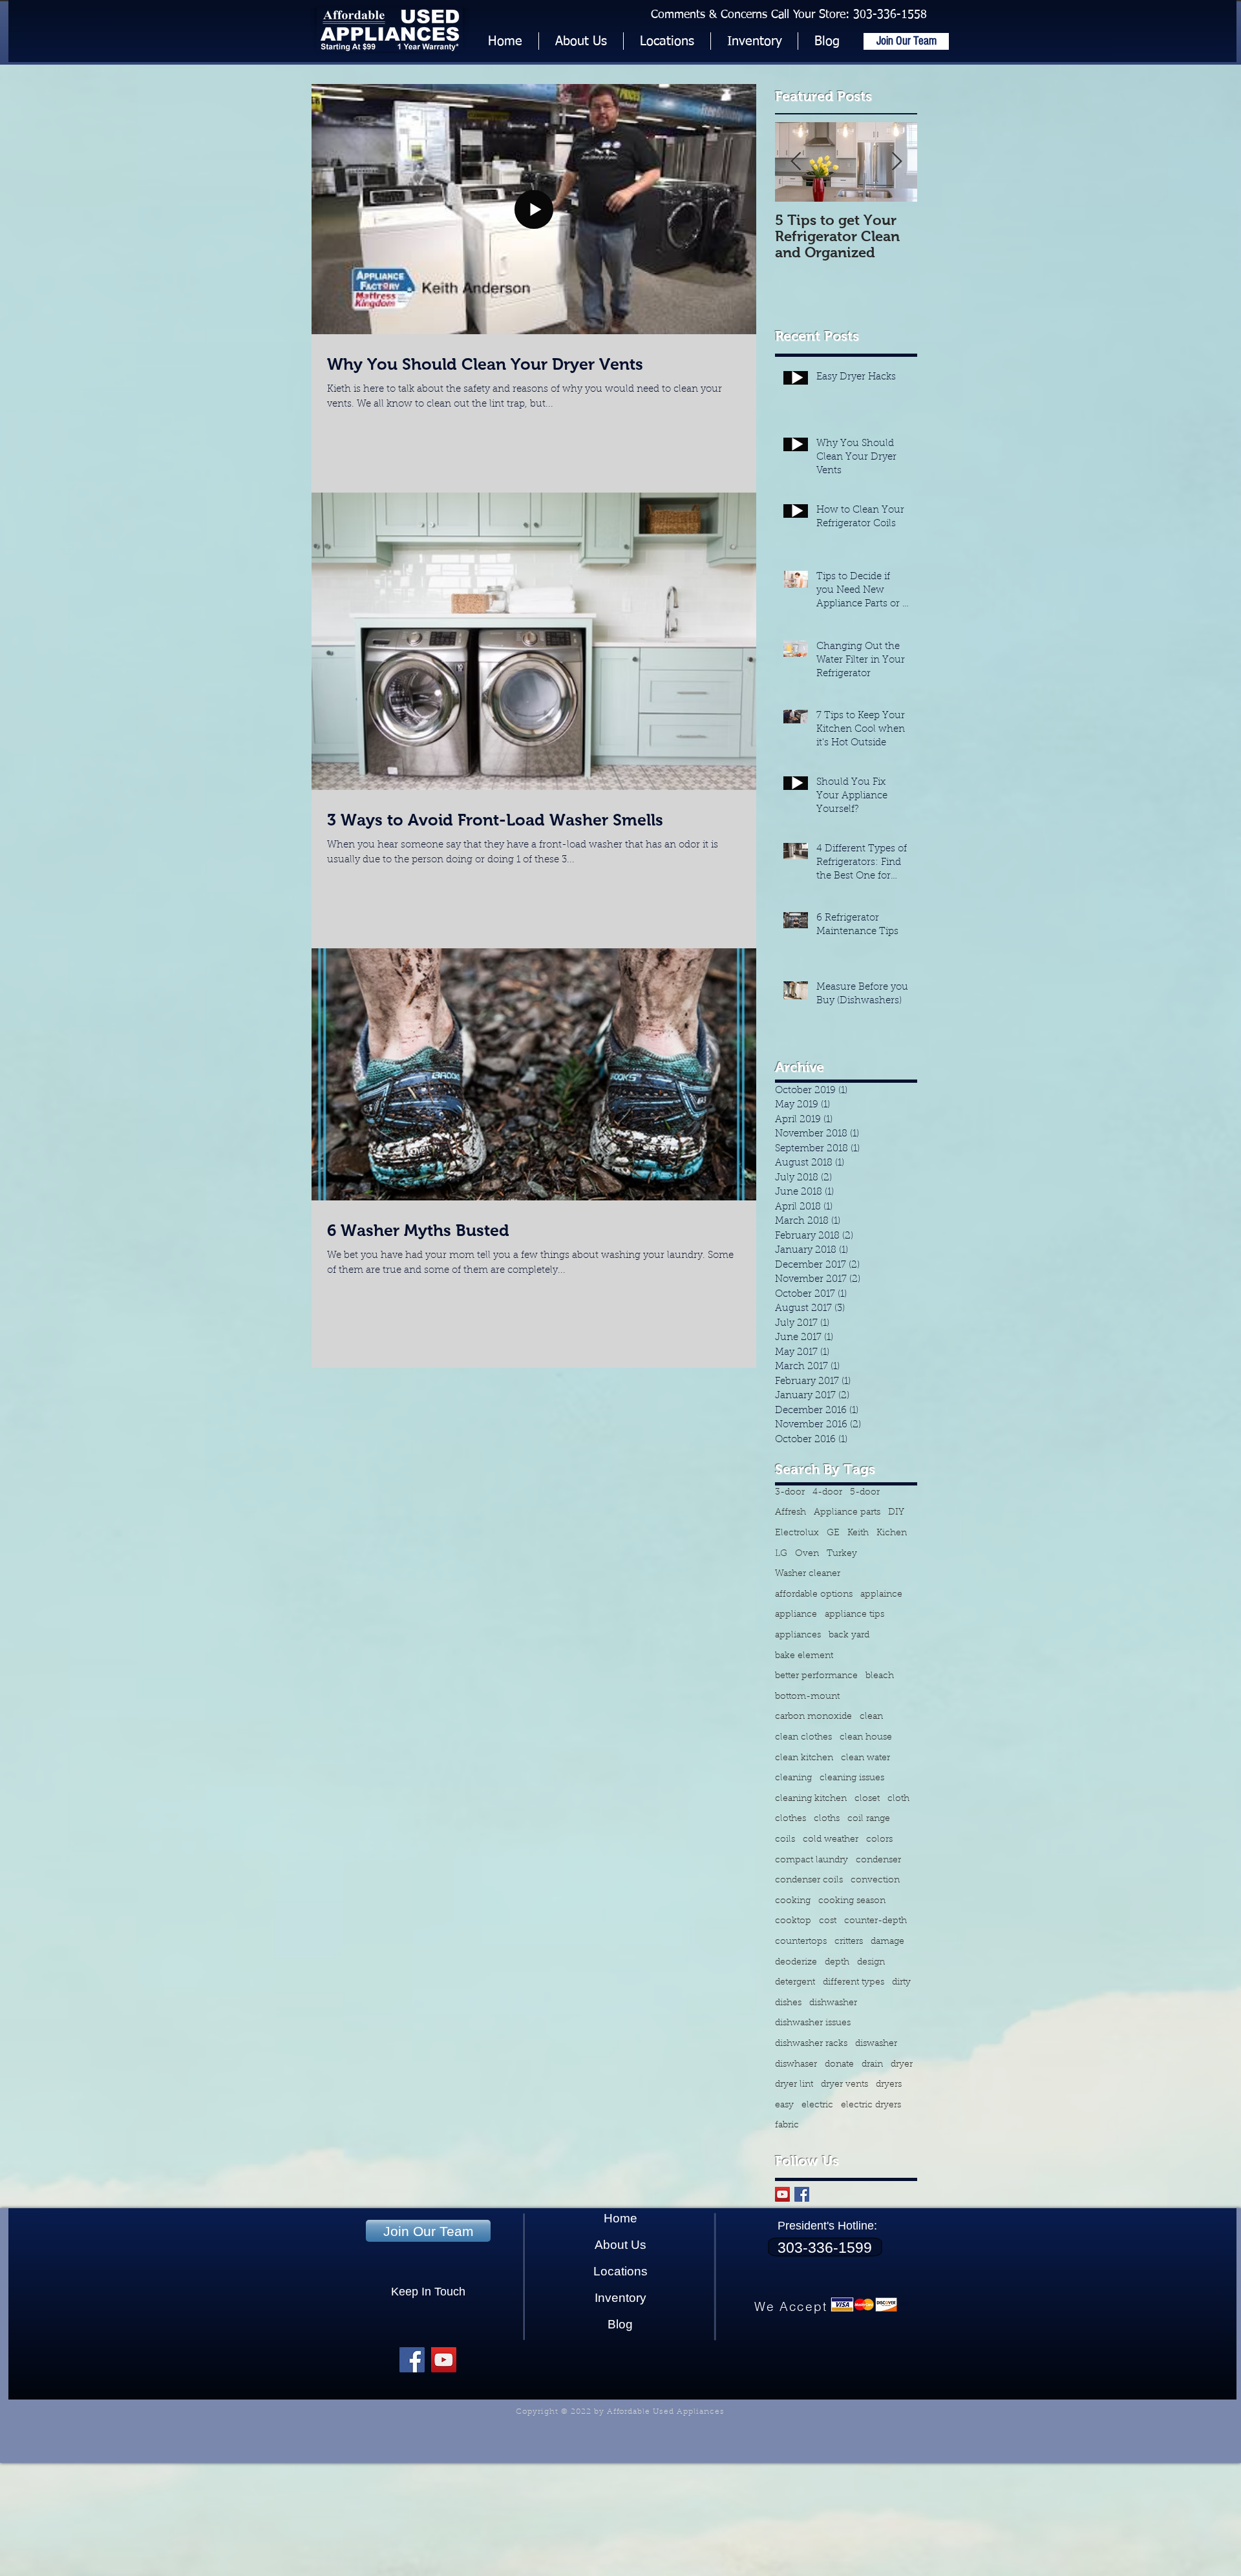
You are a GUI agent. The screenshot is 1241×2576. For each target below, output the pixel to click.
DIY (896, 1512)
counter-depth (875, 1921)
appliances (798, 1635)
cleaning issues (852, 1778)
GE (833, 1533)
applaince (881, 1594)
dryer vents (844, 2084)
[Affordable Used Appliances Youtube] (443, 2359)
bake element (804, 1656)
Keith (858, 1533)
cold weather (830, 1839)
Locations (620, 2271)
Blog (620, 2324)
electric (817, 2105)
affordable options (814, 1594)
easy (784, 2105)
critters (848, 1941)
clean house (866, 1737)
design (871, 1962)
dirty (901, 1982)
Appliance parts (847, 1512)
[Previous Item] (795, 163)
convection (875, 1880)
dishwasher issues (813, 2023)
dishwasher (833, 2003)
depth (837, 1962)
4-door (827, 1492)
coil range (868, 1819)
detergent (795, 1982)
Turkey (842, 1554)
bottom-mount (807, 1696)
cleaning (793, 1778)
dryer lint (794, 2084)
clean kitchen (804, 1758)
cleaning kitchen (811, 1799)
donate (839, 2064)
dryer (902, 2064)
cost (827, 1921)
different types (853, 1982)
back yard (849, 1635)
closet (867, 1799)
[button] (754, 41)
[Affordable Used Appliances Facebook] (412, 2359)
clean (871, 1716)
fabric (787, 2125)
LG (781, 1554)
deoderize (796, 1962)
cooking (793, 1901)
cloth (898, 1799)
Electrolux (797, 1533)
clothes (790, 1819)
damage (887, 1941)
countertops (801, 1941)
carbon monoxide (813, 1716)
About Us (620, 2244)
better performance (816, 1676)
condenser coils (809, 1880)
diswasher (876, 2044)
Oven (807, 1554)
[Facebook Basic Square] (801, 2194)
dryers (889, 2084)
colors (879, 1839)
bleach (879, 1676)
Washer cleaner (807, 1574)
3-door (790, 1492)
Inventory (620, 2298)
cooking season (852, 1901)
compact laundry (811, 1860)
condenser (878, 1860)
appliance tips (854, 1614)
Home (620, 2218)
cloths (827, 1819)
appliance (796, 1614)
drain (872, 2064)
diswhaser (796, 2064)
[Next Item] (896, 163)
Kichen (891, 1533)
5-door (865, 1492)
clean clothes (803, 1737)
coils (785, 1839)
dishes (788, 2003)
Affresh (790, 1512)
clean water (865, 1758)
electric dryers (871, 2105)
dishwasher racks (811, 2044)
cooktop (793, 1921)
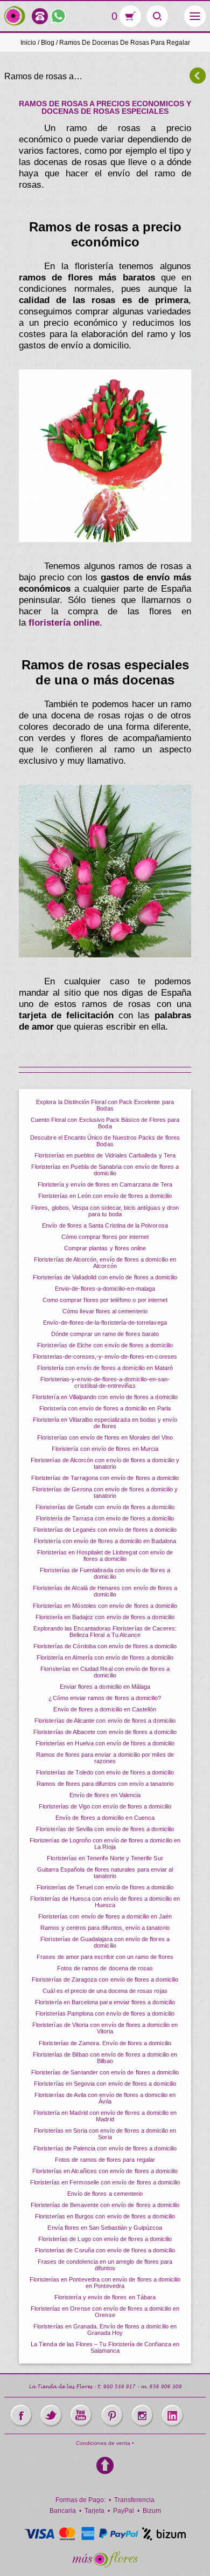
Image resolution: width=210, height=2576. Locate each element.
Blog (47, 42)
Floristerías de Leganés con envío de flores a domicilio (105, 1529)
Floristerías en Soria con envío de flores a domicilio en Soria (105, 2133)
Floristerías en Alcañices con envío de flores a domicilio (105, 2171)
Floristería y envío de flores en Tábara (105, 2297)
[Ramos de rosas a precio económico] (105, 456)
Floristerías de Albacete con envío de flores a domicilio (105, 1732)
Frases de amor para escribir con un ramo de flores (105, 1957)
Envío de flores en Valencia (105, 1795)
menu (195, 16)
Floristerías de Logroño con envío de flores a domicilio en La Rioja (105, 1843)
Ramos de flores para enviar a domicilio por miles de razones (105, 1757)
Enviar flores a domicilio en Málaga (105, 1686)
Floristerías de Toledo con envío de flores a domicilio (105, 1772)
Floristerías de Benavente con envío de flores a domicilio (105, 2205)
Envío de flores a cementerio (105, 2193)
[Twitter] (50, 2415)
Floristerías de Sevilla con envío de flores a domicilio (105, 1829)
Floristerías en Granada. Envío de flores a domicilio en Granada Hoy (105, 2329)
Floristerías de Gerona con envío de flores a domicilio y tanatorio (105, 1492)
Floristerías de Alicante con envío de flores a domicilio (105, 1720)
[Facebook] (20, 2415)
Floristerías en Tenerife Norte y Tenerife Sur (105, 1858)
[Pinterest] (111, 2415)
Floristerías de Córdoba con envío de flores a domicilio (105, 1646)
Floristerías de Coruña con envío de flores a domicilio (105, 2250)
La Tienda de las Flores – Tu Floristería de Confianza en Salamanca (105, 2347)
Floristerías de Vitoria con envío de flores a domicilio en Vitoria (105, 2028)
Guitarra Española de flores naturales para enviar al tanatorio (105, 1872)
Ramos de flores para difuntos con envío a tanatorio (105, 1783)
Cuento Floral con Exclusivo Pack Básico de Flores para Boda (105, 1122)
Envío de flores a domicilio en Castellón (104, 1709)
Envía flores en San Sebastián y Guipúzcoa (104, 2227)
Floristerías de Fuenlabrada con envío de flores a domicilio (105, 1573)
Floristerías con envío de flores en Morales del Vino (105, 1437)
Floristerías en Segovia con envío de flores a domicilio (105, 2083)
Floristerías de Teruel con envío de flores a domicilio (105, 1887)
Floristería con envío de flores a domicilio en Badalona (105, 1541)
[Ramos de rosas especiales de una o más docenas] (105, 871)
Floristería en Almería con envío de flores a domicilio (105, 1657)
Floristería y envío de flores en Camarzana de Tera (105, 1184)
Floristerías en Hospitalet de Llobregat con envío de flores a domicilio (105, 1555)
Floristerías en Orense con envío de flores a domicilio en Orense (105, 2311)
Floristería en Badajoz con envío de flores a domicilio (105, 1617)
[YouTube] (81, 2415)
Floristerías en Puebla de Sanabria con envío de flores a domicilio (105, 1169)
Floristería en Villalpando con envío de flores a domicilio (105, 1397)
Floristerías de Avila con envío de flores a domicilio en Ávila (105, 2098)
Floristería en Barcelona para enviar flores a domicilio (105, 2002)
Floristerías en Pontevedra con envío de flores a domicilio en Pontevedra (105, 2282)
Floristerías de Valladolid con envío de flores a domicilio (105, 1277)
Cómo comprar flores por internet (105, 1237)
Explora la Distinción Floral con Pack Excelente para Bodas (105, 1105)
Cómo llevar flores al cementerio (105, 1311)
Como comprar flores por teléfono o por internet (105, 1300)
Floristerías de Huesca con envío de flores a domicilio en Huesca (105, 1901)
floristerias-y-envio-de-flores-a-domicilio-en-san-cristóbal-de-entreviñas (105, 1382)
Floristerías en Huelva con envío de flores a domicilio (105, 1743)
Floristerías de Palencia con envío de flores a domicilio (105, 2148)
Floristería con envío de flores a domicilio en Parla (105, 1408)
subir (105, 2465)
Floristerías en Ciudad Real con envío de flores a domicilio (104, 1672)
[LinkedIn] (172, 2415)
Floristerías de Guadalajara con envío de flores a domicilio (104, 1942)
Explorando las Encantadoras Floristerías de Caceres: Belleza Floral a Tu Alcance (105, 1631)
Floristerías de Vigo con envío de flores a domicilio (105, 1806)
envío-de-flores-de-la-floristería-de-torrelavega (104, 1322)
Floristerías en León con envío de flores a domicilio (105, 1196)
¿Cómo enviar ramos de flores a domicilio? (104, 1698)
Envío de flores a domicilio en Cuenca (105, 1817)
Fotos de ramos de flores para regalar (105, 2159)
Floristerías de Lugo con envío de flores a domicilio (105, 2239)
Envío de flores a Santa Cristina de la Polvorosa (104, 1225)
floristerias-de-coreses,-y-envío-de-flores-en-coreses (105, 1356)
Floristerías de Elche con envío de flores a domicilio (105, 1345)
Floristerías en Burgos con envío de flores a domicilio (105, 2216)
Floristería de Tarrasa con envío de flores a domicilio (105, 1518)
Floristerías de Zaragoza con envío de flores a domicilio (105, 1979)
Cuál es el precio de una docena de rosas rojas (105, 1991)
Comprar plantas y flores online (105, 1248)
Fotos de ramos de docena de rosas (105, 1968)
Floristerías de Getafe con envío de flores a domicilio (105, 1507)
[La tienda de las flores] (104, 2559)
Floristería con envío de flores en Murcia (105, 1448)
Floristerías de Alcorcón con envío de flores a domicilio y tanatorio (105, 1463)
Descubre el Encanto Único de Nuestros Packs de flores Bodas (105, 1140)
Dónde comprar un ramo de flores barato (105, 1334)
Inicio (28, 42)
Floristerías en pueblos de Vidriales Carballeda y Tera (105, 1155)
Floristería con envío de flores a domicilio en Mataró (105, 1368)
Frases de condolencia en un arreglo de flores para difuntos (105, 2264)
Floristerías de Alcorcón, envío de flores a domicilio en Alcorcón (105, 1262)
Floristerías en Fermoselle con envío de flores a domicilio (105, 2182)
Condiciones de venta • (105, 2443)
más (15, 16)
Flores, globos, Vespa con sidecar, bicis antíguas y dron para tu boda (105, 1210)
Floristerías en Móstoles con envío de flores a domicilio (105, 1605)
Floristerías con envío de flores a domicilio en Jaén (105, 1916)
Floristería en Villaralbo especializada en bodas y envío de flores (105, 1422)
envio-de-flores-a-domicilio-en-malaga (105, 1288)
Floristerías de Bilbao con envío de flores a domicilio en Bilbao (105, 2057)
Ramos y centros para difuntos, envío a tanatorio (104, 1927)
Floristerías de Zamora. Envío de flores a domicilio (105, 2043)
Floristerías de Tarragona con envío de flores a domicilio (105, 1478)
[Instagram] (141, 2415)
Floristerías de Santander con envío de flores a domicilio (105, 2072)
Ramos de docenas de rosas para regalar (124, 42)
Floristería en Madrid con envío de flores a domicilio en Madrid (105, 2115)
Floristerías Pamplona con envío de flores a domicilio (105, 2013)
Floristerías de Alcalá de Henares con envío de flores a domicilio (105, 1591)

**TASK TO COMPLETE**:
Once you reach the line that contains "[Instagram] (141, 2415)", print it and every line after it exactly as written, stopping at the last line of the records and adding nothing.

**RESULT**:
[Instagram] (141, 2415)
Floristerías de Santander con envío de flores a domicilio (105, 2072)
Ramos de docenas de rosas para regalar (124, 42)
Floristería en Madrid con envío de flores a domicilio en Madrid (105, 2115)
Floristerías Pamplona con envío de flores a domicilio (105, 2013)
Floristerías de Alcalá de Henares con envío de flores a domicilio (105, 1591)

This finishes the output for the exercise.